- [RECORDS FOR THIS TASK]:
_____

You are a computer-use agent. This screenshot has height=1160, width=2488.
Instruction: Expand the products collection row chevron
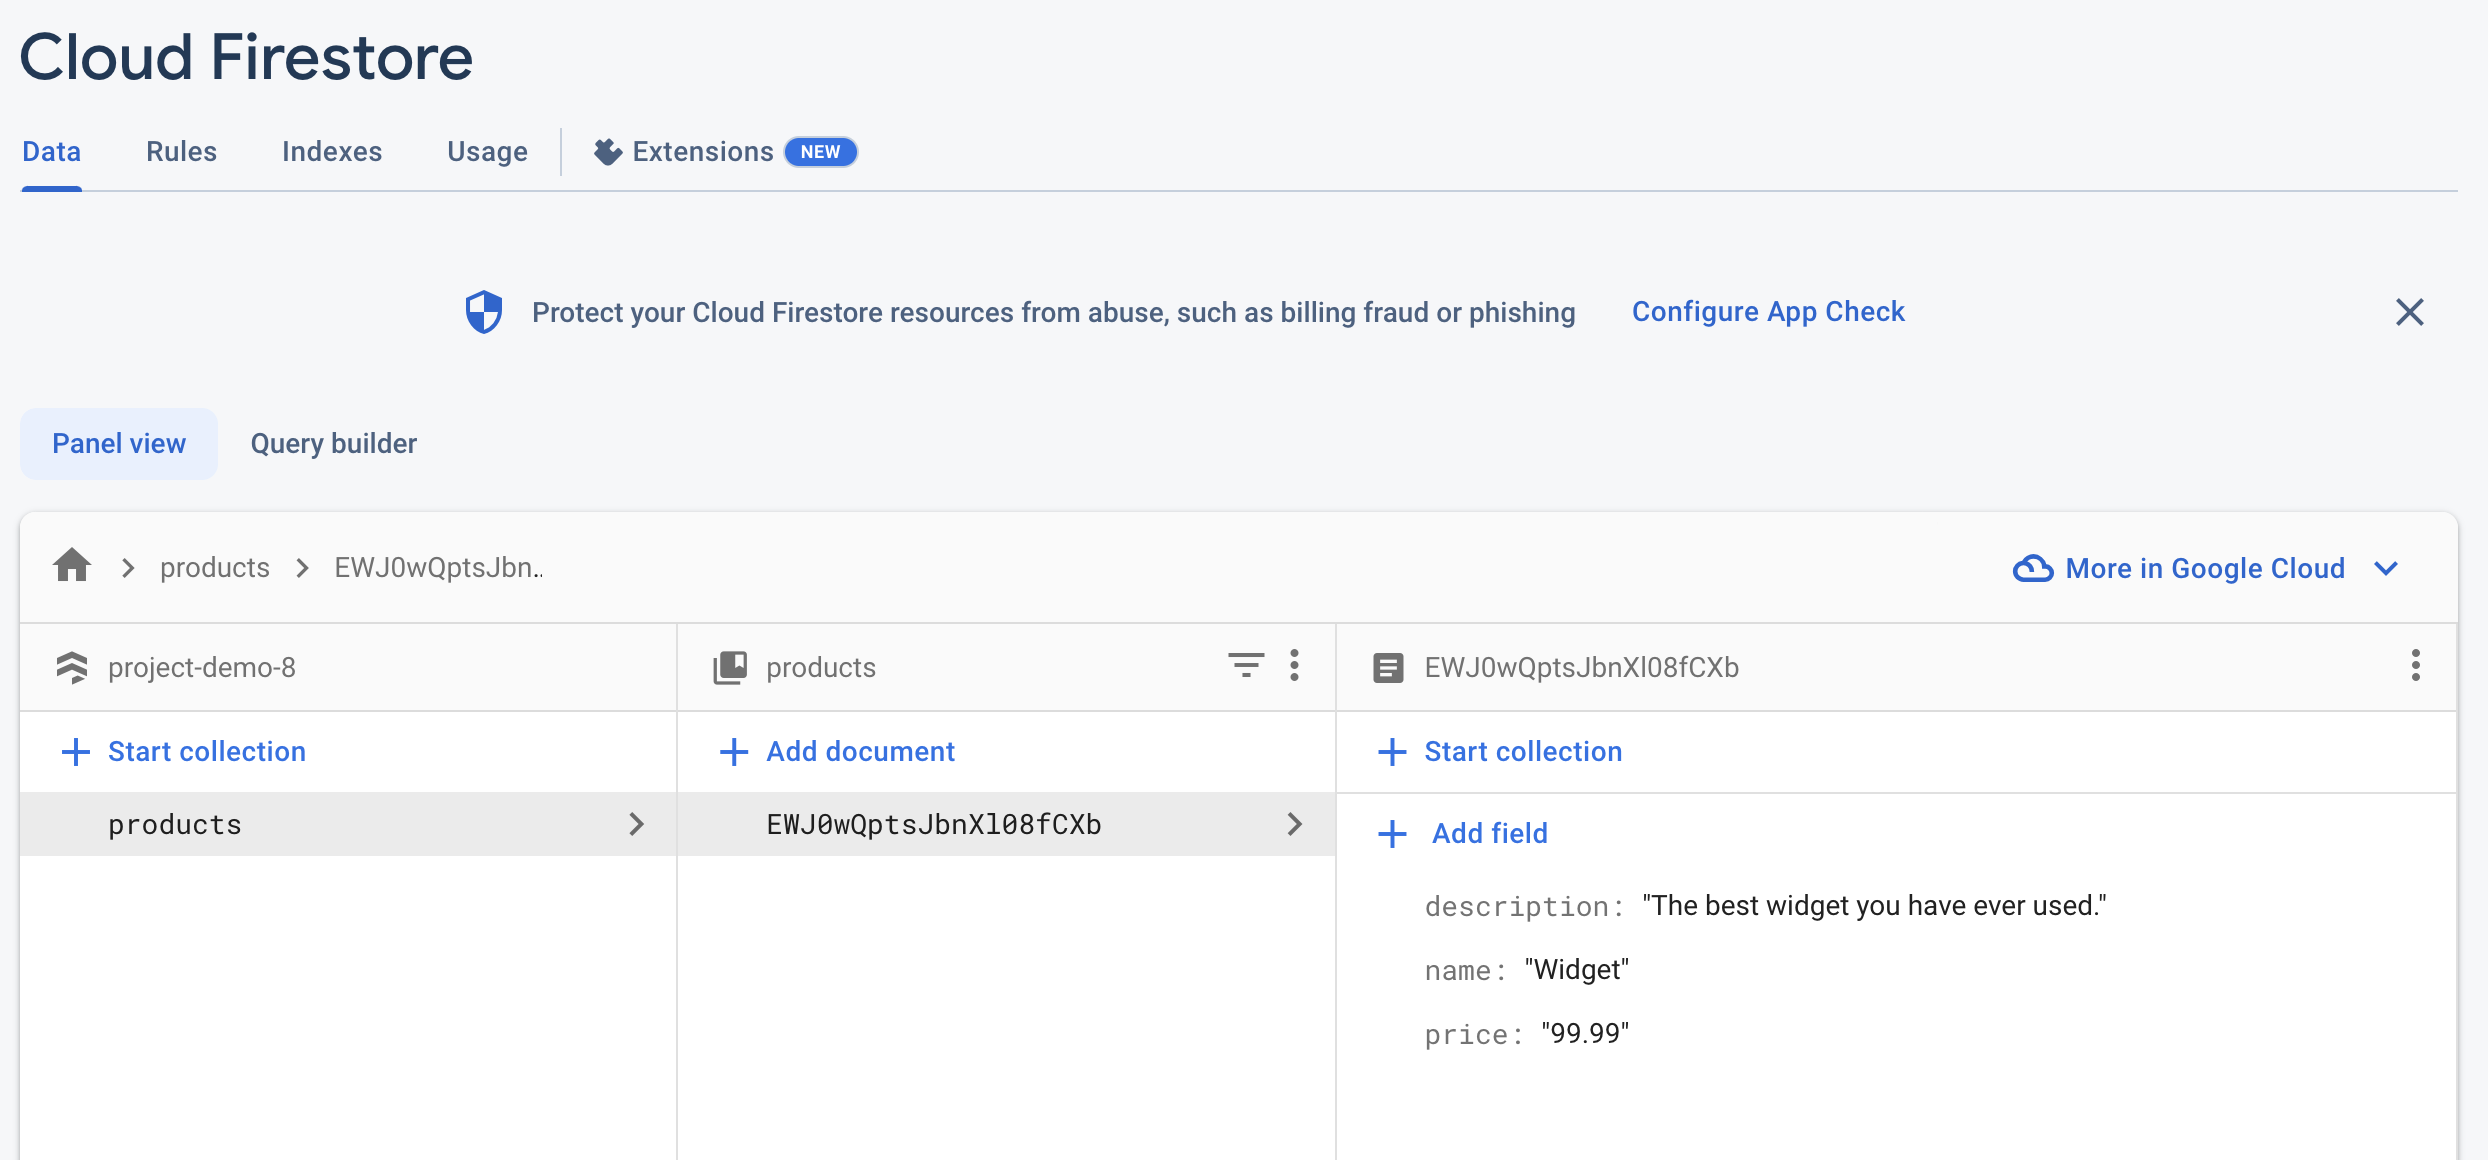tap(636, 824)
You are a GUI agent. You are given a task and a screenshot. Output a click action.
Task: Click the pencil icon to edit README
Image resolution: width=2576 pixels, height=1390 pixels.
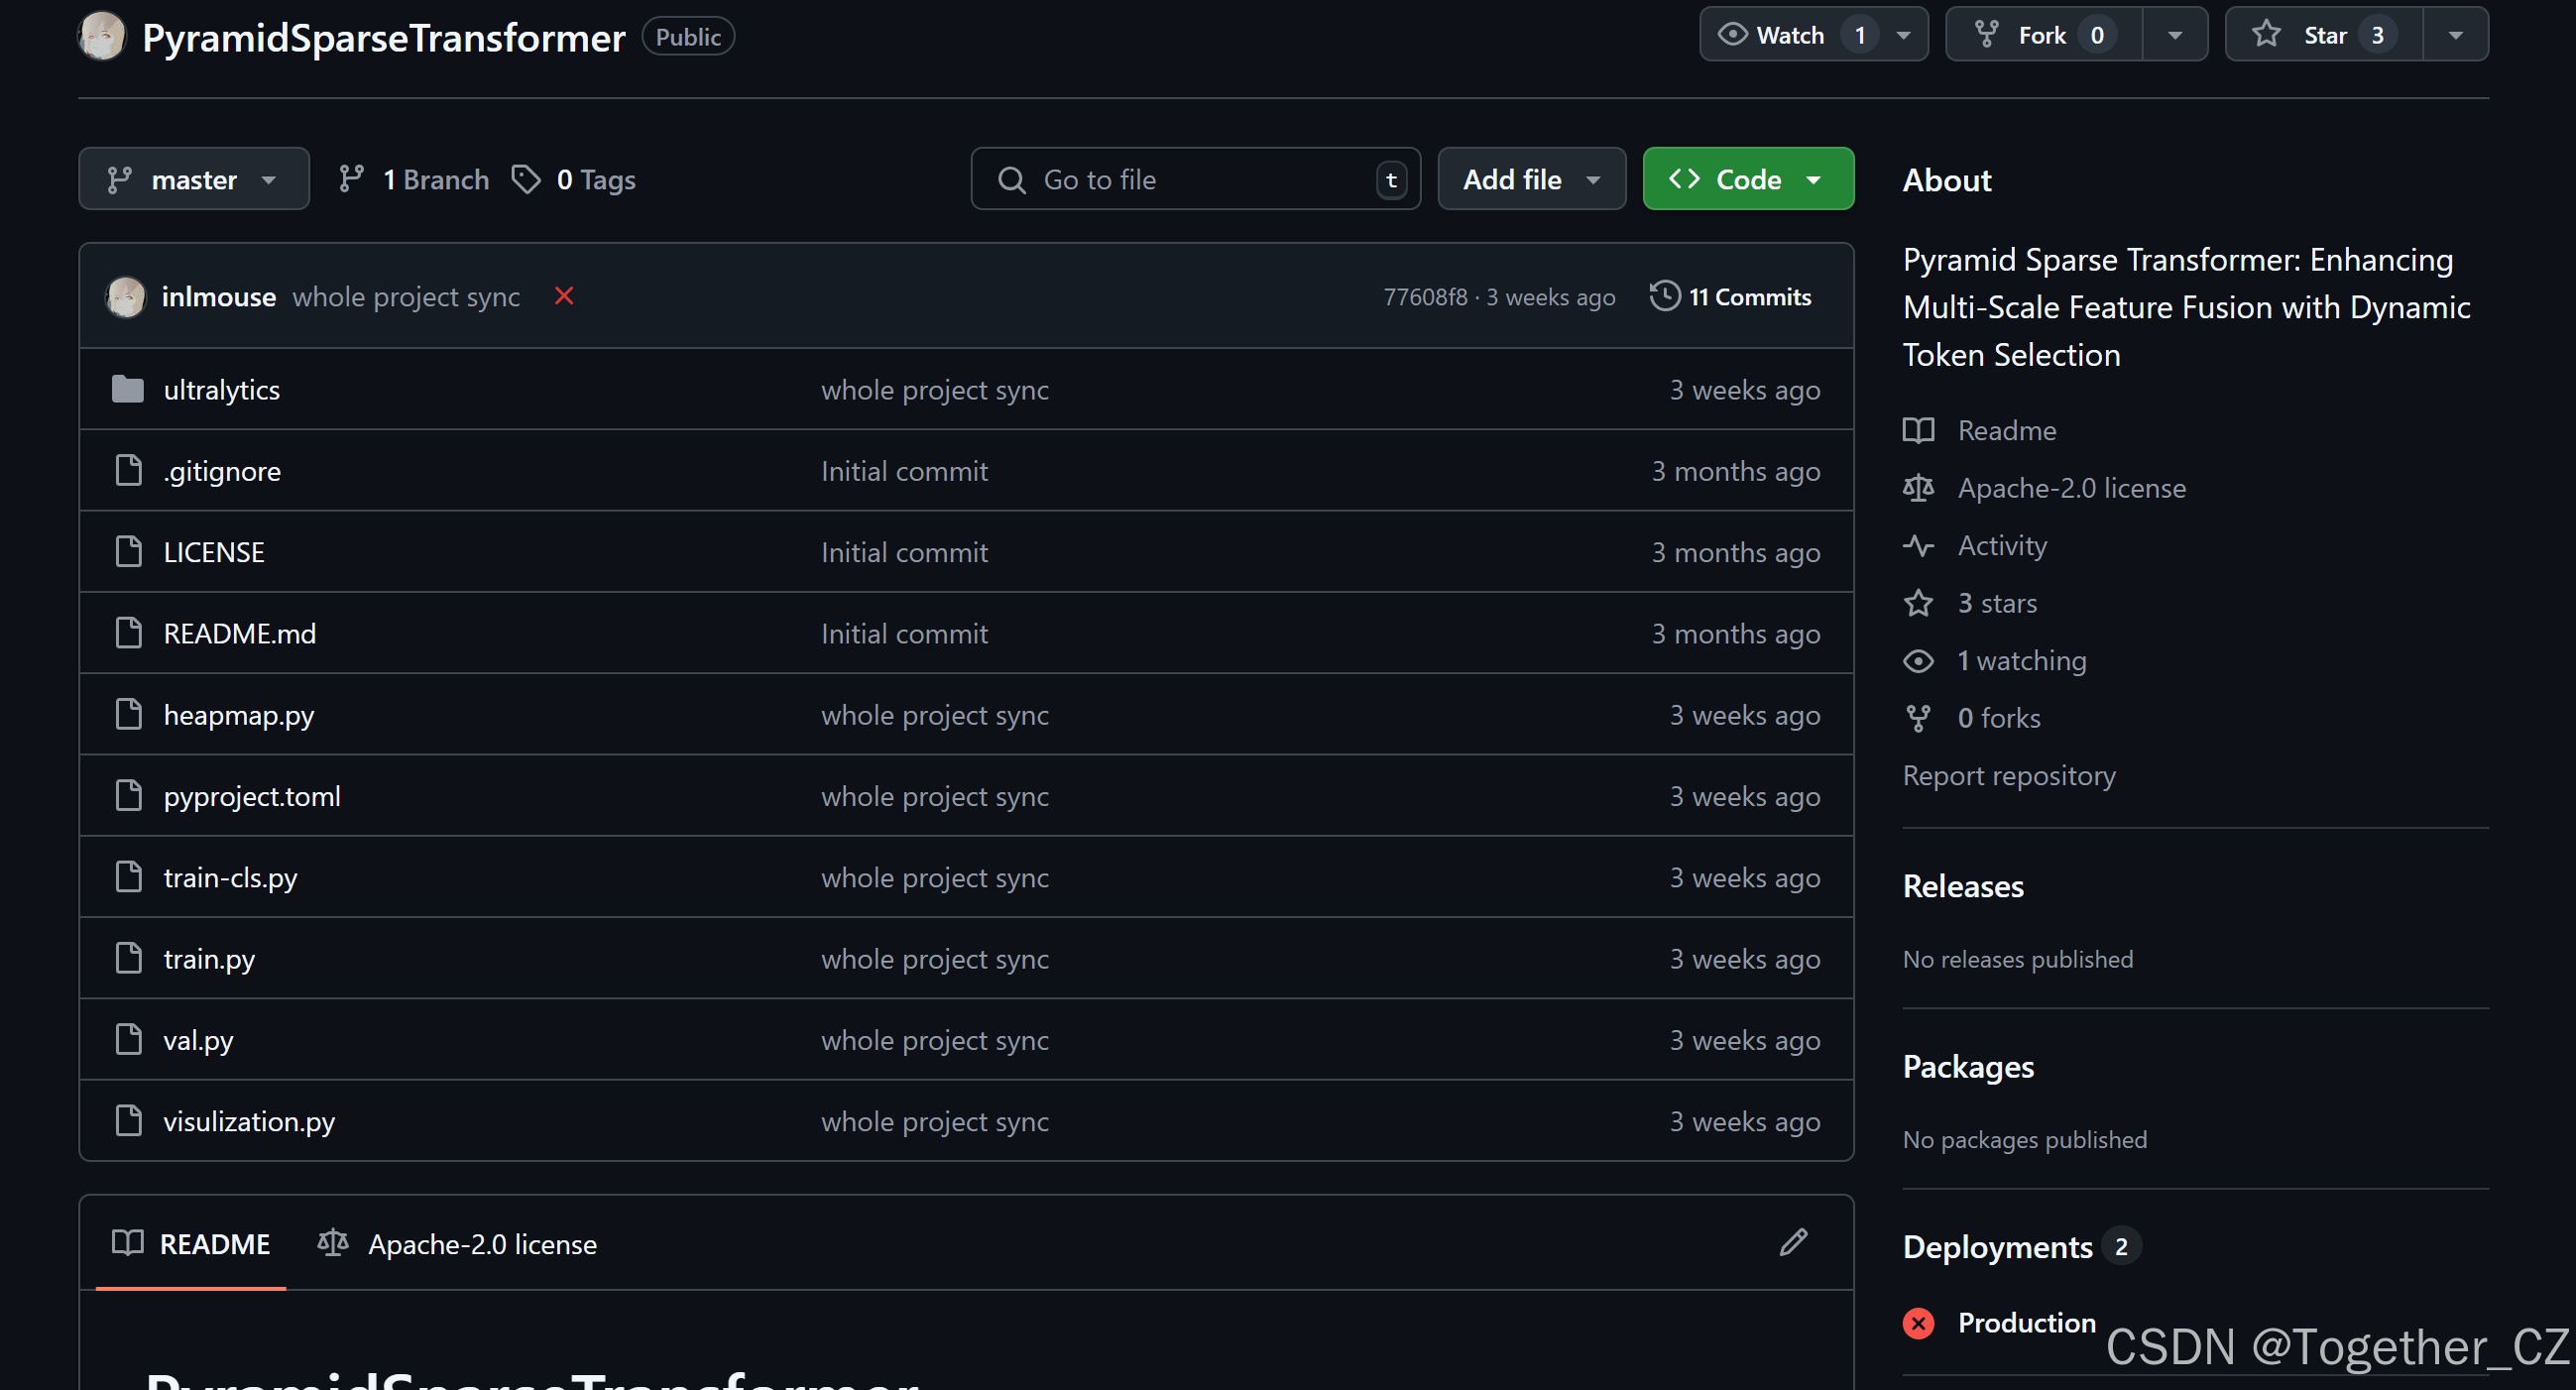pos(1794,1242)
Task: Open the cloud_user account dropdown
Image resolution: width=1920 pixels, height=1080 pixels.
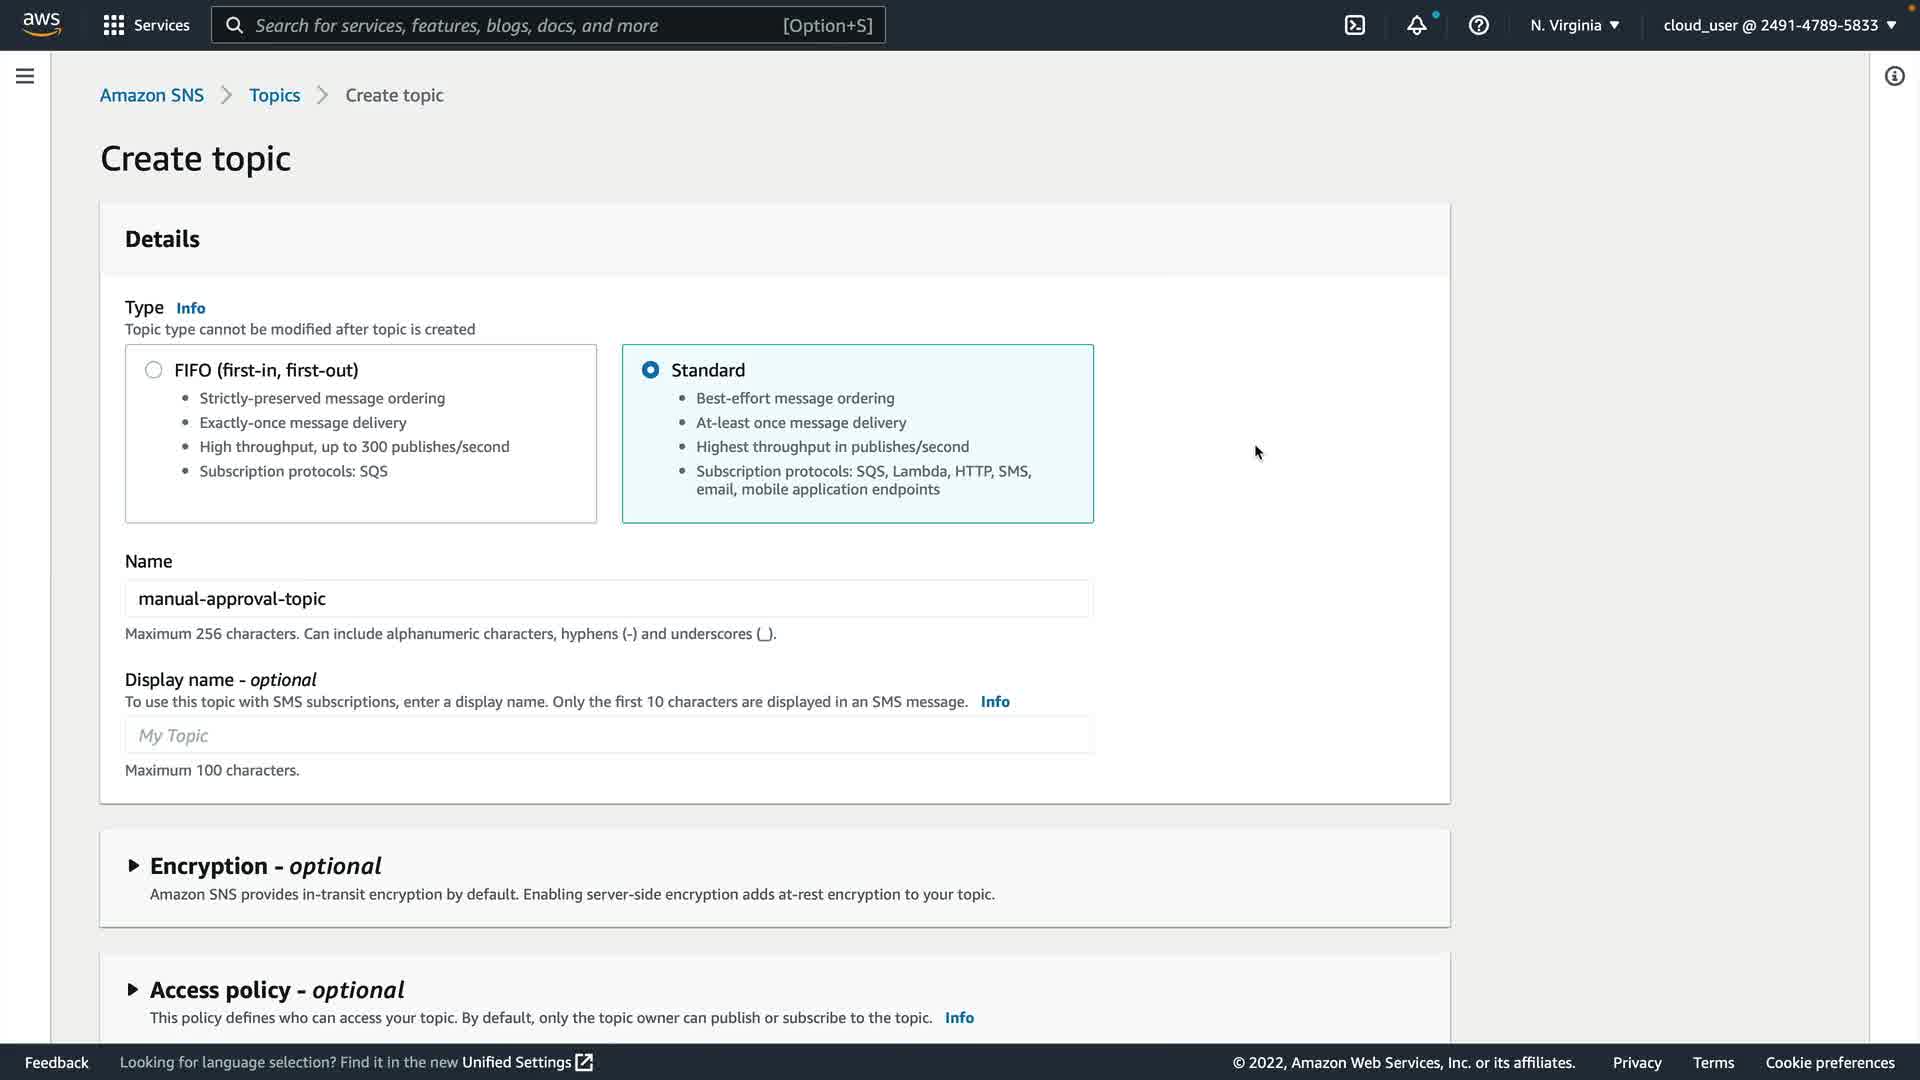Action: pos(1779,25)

_____

- [TASK]: Write out exactly the stretch of lines that begins with the line containing "Image resolution: width=2576" and ends with the last line of the records above, leaving out the pictures.

- [SOLUTION FOR THIS EXERCISE]:
Image resolution: width=2576 pixels, height=1390 pixels.
pos(1794,1242)
Task: Open the cloud_user account dropdown
Image resolution: width=1920 pixels, height=1080 pixels.
Action: pos(1779,25)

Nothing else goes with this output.